PEG 3350 has the largest trial base in pediatric chronic constipation and is the AAP/NASPGHAN first-line recommendation. It is tasteless when mixed in liquid, generally well tolerated, and not absorbed at all. Magnesium hydroxide is the historical alternative and is reasonable when families decline PEG, when PEG is unavailable, or for short-term acute constipation. Stimulant laxatives (senna, bisacodyl) should be reserved for short-term rescue, not maintenance.
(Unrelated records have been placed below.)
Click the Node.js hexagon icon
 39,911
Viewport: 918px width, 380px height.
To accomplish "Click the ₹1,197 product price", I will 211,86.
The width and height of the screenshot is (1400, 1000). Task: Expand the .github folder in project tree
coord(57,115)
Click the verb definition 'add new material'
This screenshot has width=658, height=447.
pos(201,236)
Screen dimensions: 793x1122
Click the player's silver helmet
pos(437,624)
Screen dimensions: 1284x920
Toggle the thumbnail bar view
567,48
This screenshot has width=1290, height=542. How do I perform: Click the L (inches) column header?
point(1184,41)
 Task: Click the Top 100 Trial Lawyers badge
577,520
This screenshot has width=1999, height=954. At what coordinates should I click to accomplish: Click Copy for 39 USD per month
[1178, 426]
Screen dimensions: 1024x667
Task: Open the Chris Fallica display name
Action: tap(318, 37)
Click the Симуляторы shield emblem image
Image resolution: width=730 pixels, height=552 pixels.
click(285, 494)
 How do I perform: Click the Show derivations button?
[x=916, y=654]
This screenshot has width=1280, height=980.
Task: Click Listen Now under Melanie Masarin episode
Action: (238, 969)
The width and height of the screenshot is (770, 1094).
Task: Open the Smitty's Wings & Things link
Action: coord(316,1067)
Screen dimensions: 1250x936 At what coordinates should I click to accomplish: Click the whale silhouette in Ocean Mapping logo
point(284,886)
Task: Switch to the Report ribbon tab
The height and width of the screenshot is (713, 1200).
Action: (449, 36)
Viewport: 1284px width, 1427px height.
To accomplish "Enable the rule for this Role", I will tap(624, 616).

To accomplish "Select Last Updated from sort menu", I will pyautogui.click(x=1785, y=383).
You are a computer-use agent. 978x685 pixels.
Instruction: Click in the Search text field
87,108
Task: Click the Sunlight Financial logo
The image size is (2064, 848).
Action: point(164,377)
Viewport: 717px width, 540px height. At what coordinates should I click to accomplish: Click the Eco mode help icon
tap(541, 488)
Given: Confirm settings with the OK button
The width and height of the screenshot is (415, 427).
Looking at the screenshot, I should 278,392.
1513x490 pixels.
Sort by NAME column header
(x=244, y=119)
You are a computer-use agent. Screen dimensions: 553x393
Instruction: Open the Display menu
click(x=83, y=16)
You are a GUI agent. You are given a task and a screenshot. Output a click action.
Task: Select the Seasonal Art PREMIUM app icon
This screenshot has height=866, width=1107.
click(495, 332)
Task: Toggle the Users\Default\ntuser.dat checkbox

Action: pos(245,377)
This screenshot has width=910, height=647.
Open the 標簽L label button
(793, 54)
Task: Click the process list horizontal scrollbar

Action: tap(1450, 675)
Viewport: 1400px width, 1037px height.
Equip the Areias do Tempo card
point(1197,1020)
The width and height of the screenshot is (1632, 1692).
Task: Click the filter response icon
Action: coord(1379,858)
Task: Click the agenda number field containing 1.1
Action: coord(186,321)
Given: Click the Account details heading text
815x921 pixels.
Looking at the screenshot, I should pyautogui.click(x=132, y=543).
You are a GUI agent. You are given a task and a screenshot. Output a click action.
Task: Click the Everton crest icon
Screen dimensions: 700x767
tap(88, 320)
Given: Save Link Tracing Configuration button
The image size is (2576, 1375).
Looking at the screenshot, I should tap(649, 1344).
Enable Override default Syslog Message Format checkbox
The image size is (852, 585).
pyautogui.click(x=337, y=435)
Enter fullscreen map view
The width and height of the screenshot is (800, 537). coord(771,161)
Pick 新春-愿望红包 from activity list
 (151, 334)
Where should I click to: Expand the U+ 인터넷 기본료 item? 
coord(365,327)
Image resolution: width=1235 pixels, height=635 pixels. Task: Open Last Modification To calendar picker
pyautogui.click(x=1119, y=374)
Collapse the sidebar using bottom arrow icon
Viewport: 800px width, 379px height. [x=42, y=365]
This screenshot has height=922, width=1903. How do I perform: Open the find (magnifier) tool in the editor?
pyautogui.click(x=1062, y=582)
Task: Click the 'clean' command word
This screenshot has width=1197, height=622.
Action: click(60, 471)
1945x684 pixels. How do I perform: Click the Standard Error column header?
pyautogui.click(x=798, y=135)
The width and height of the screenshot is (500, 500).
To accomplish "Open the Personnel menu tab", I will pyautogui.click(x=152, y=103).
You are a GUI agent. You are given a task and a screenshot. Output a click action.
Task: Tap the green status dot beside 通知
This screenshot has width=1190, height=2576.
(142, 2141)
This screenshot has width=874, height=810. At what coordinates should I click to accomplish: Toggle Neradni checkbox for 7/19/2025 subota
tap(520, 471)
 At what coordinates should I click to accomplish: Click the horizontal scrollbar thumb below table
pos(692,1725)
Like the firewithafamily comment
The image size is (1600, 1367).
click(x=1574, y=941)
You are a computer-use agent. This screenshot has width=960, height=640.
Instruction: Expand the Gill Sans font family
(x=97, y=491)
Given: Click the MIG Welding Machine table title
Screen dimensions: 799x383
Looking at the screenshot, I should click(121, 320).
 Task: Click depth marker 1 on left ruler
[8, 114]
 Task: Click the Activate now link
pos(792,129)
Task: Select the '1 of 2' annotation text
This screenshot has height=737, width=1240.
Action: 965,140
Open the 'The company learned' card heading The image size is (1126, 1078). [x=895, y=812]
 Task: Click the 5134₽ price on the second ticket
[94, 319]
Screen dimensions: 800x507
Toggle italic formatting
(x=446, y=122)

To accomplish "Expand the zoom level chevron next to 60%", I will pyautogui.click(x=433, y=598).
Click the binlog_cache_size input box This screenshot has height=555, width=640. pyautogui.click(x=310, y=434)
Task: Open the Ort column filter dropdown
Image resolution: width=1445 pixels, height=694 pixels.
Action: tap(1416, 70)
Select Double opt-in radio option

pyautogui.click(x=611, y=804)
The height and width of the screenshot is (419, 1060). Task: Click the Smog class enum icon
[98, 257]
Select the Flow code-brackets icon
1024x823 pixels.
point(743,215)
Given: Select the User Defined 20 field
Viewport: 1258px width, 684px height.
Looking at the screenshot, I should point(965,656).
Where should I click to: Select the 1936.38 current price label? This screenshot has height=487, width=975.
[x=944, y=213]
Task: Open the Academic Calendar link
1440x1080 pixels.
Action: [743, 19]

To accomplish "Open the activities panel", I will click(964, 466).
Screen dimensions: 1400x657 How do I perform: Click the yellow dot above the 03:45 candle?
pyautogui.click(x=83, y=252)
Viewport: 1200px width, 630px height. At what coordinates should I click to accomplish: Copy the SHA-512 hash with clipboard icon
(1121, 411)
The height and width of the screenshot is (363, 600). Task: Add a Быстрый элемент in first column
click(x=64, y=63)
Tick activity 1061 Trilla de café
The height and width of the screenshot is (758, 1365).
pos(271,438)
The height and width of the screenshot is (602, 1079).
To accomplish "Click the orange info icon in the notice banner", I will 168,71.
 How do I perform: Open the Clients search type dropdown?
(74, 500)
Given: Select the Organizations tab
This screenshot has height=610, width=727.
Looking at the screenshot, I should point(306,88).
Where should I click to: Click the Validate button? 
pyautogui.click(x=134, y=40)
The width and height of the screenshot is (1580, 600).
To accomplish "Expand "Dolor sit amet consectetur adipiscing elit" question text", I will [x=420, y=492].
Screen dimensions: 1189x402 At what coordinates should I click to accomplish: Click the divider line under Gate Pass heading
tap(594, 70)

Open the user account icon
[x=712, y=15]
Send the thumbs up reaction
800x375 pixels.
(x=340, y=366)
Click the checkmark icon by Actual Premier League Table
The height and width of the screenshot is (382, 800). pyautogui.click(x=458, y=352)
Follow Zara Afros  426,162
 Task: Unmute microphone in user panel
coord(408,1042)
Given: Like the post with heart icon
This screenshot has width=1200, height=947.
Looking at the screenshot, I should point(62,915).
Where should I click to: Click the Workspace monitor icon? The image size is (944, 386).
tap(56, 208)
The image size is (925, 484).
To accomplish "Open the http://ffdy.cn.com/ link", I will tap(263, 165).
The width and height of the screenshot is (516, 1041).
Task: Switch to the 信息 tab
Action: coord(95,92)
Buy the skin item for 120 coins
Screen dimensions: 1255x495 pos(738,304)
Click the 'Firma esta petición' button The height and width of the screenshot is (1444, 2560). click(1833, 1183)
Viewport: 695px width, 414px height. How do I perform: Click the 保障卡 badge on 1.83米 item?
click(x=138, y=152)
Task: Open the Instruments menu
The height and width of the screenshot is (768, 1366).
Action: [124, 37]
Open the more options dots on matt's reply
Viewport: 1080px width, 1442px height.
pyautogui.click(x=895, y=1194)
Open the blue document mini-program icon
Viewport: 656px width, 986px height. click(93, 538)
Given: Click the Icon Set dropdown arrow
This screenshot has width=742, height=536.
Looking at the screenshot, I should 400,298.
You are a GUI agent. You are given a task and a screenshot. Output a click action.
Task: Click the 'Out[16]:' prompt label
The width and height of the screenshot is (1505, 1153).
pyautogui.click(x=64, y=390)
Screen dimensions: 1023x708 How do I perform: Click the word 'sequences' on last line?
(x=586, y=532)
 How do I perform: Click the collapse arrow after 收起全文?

Other roles for magnesium in children

Magnesium for childhood anxiety, ADHD, or sleep has much weaker evidence than for constipation. The constipation use case is well-established and grounded in mechanism plus head-to-head trials. Discussion with a pediatrician before starting chronic laxative therapy is advisable, particularly in any child with abdominal pain, weight loss, or developmental delay.

Sources

  1. Loening-Baucke V, Pashankar DS. "A randomized, prospective, comparison study of polyethylene glycol 3350 without electrolytes and milk of magnesia for children with constipation and fecal incontinence." Pediatrics, 2006;118(2):528-35. PMID: 16882804. DOI: 10.1542/peds.2006-0220.
  2. Gordon M, MacDonald JK, Parker CE, Akobeng AK, Thomas AG. "Osmotic and stimulant laxatives for the management of childhood constipation." Cochrane Database Syst Rev, 2016;(8):CD009118. PMID: 27531591. DOI: 10.1002/14651858.CD009118.pub3.
  3. U.S. Food and Drug Administration. "FDA Drug Safety Communication: FDA warns of possible harm from exceeding recommended dose of over-the-counter sodium phosphate and other laxatives." FDA Safety Communication, January 2014.
  4. Wakai E, Ikemura K, Sugimoto H, Iwamoto T, Okuda M. "Risk factors for the development of hypermagnesemia in patients prescribed magnesium oxide: a retrospective cohort study." J Pharm Health Care Sci, 2019;5:4. PMID: 30828464. DOI: 10.1186/s40780-019-0133-7.
  5. Tabbers MM, DiLorenzo C, Berger MY, et al. "Evaluation and treatment of functional constipation in infants and children: evidence-based recommendations from ESPGHAN and NASPGHAN." J Pediatr Gastroenterol Nutr, 2014;58(2):258-74. PMID: 24345831. DOI: 10.1097/MPG.0000000000000266.